**WHAT IS BEING ASKED**: Filter the entries that follow, copying every line in which the word "agent" appears.

Dataset excerpts

"""

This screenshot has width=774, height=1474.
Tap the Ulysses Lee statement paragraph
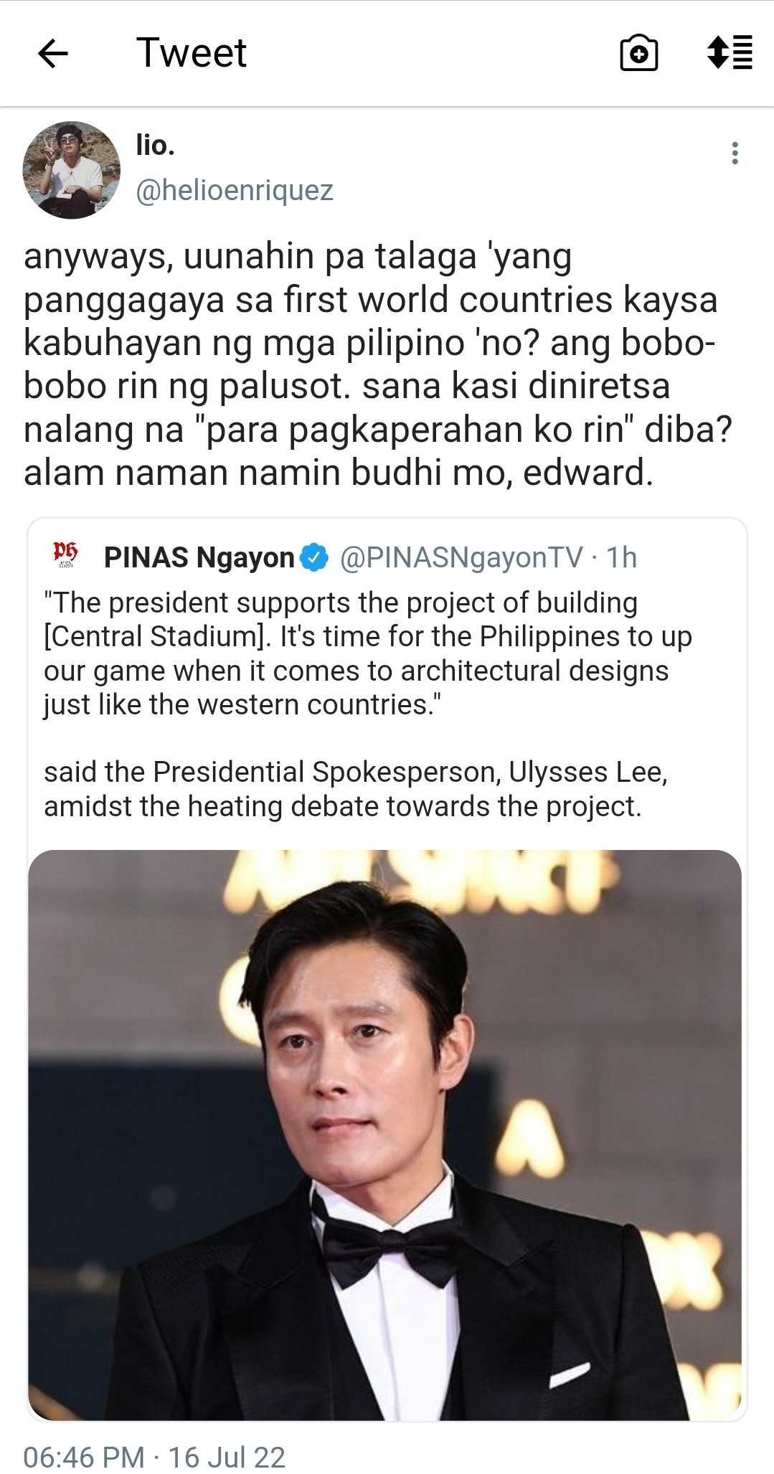tap(356, 789)
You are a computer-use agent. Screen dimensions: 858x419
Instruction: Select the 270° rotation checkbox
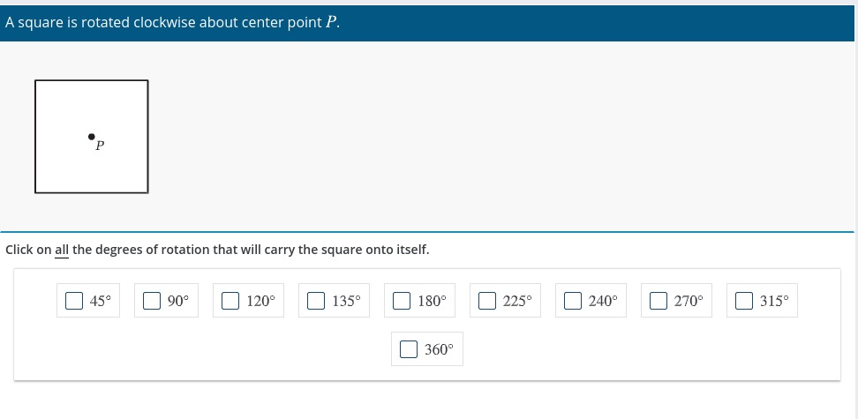[x=659, y=300]
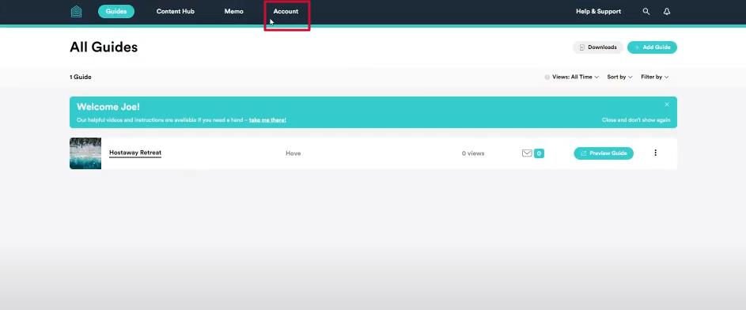Click the Preview Guide button
746x310 pixels.
[604, 153]
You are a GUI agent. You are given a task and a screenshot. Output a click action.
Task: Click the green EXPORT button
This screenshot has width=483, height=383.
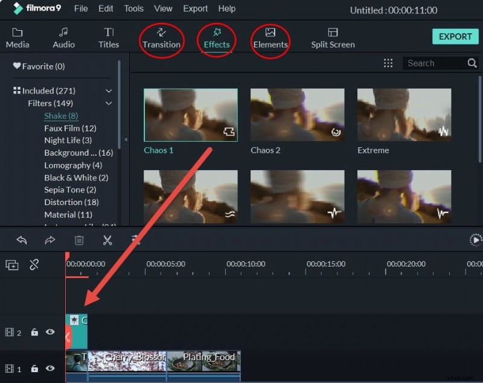[455, 36]
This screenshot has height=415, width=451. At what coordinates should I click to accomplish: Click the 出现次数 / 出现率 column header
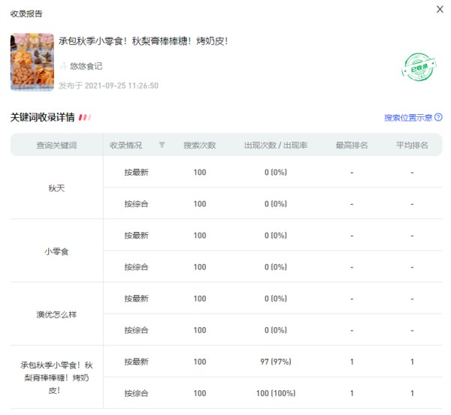pyautogui.click(x=275, y=145)
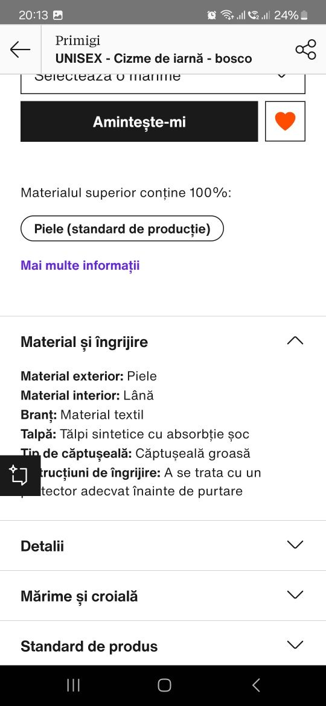326x706 pixels.
Task: Open the share icon
Action: point(305,49)
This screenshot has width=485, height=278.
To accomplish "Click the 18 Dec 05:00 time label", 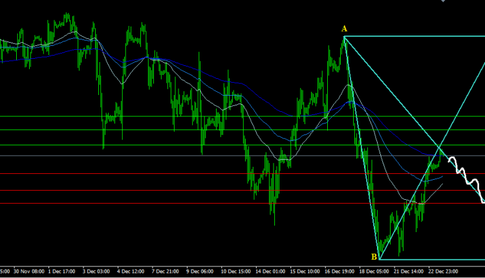I will click(x=375, y=272).
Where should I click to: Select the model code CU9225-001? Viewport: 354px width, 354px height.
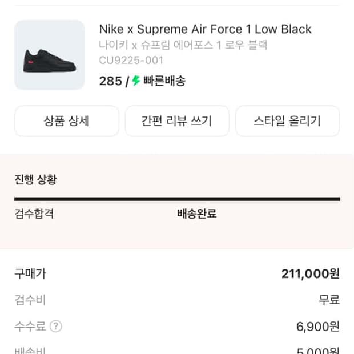tap(131, 60)
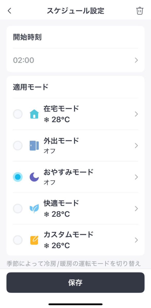Delete schedule with trash can icon

click(x=140, y=11)
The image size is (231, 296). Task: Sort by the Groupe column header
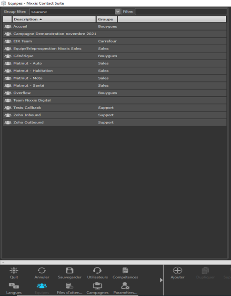(x=107, y=19)
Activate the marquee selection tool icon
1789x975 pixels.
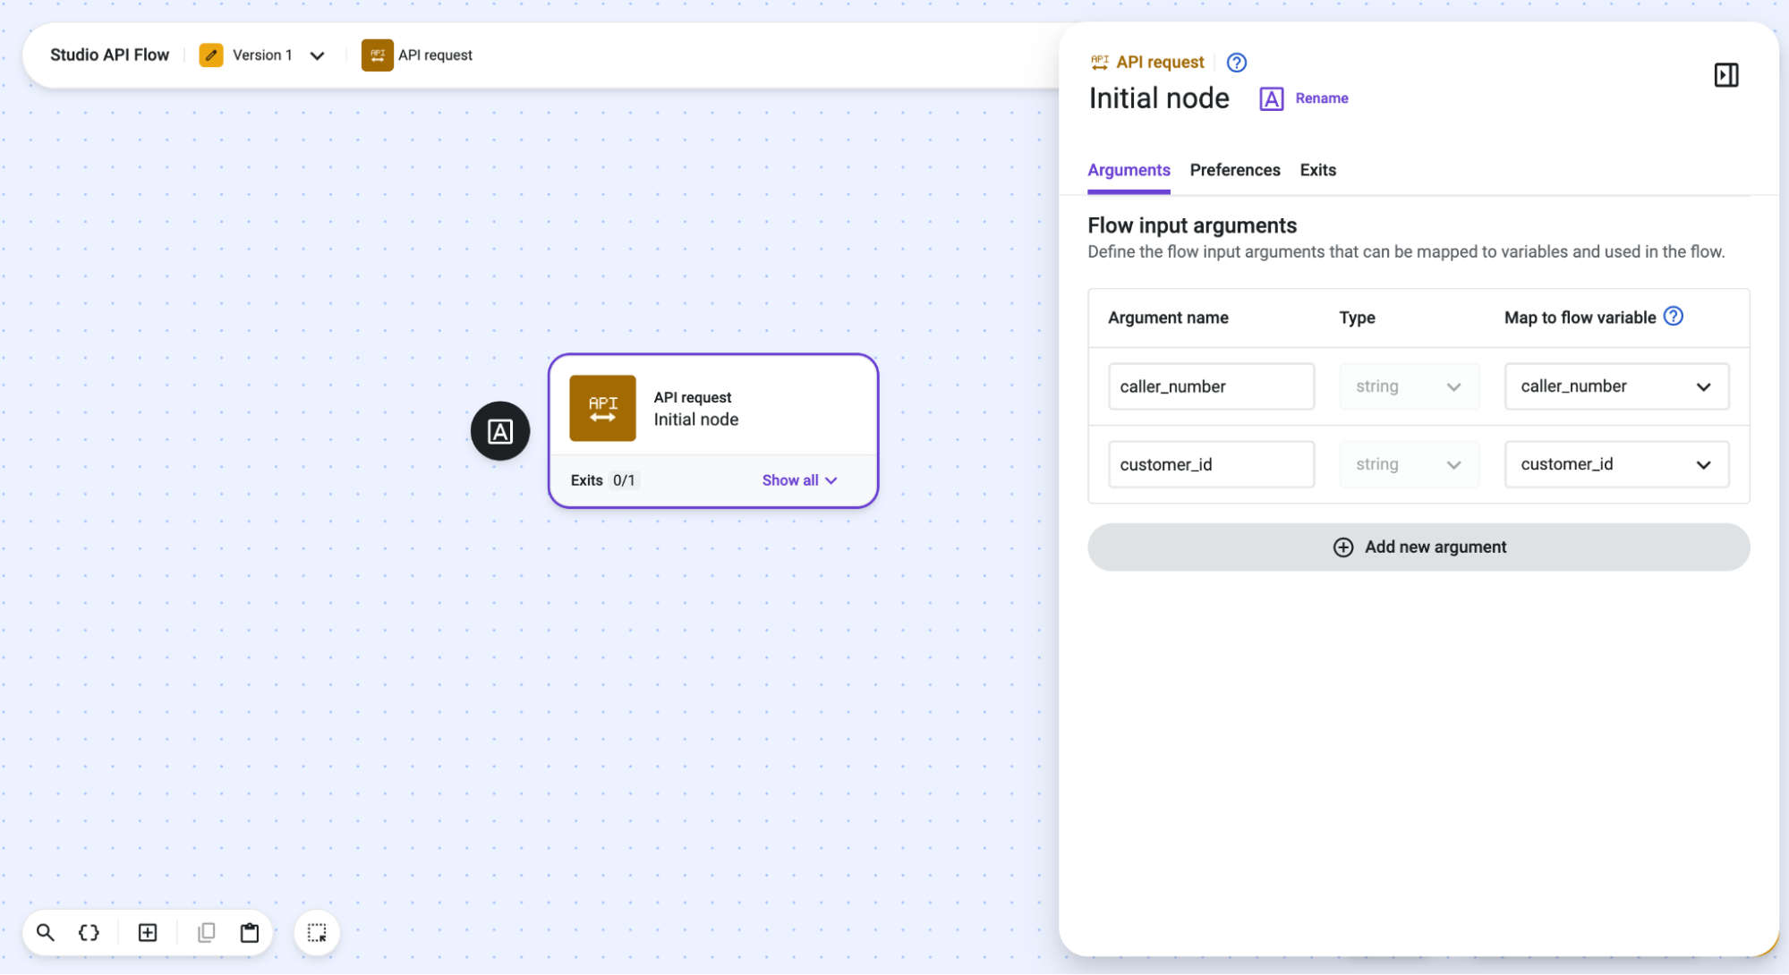coord(317,933)
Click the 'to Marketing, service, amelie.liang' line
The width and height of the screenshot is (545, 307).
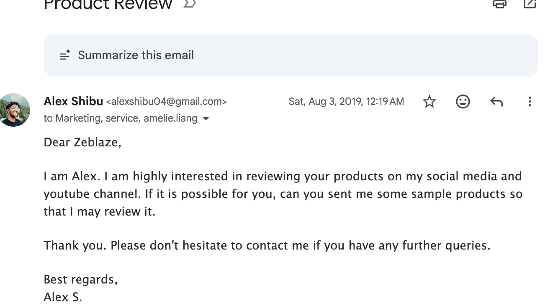click(120, 119)
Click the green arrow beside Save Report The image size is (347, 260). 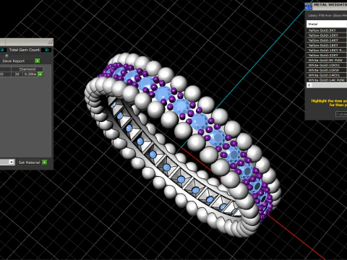38,61
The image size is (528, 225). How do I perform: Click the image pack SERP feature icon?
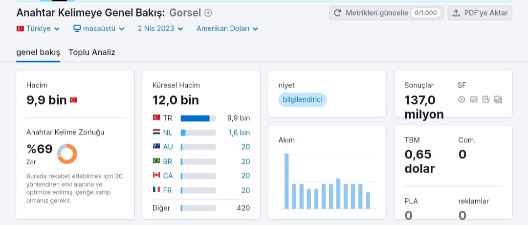coord(498,99)
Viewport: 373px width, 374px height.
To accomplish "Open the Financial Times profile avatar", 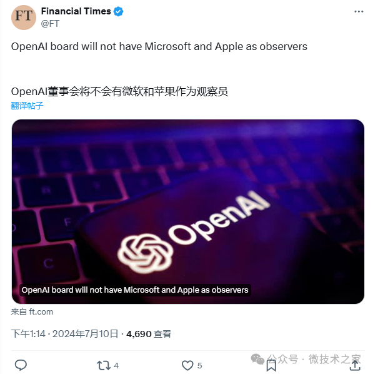I will tap(24, 18).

"""

**YOUR RESPONSE**:
You are a computer-use agent. Screen dimensions: 858x419
You are a GUI agent. You are given a task and a screenshot. Output a click action.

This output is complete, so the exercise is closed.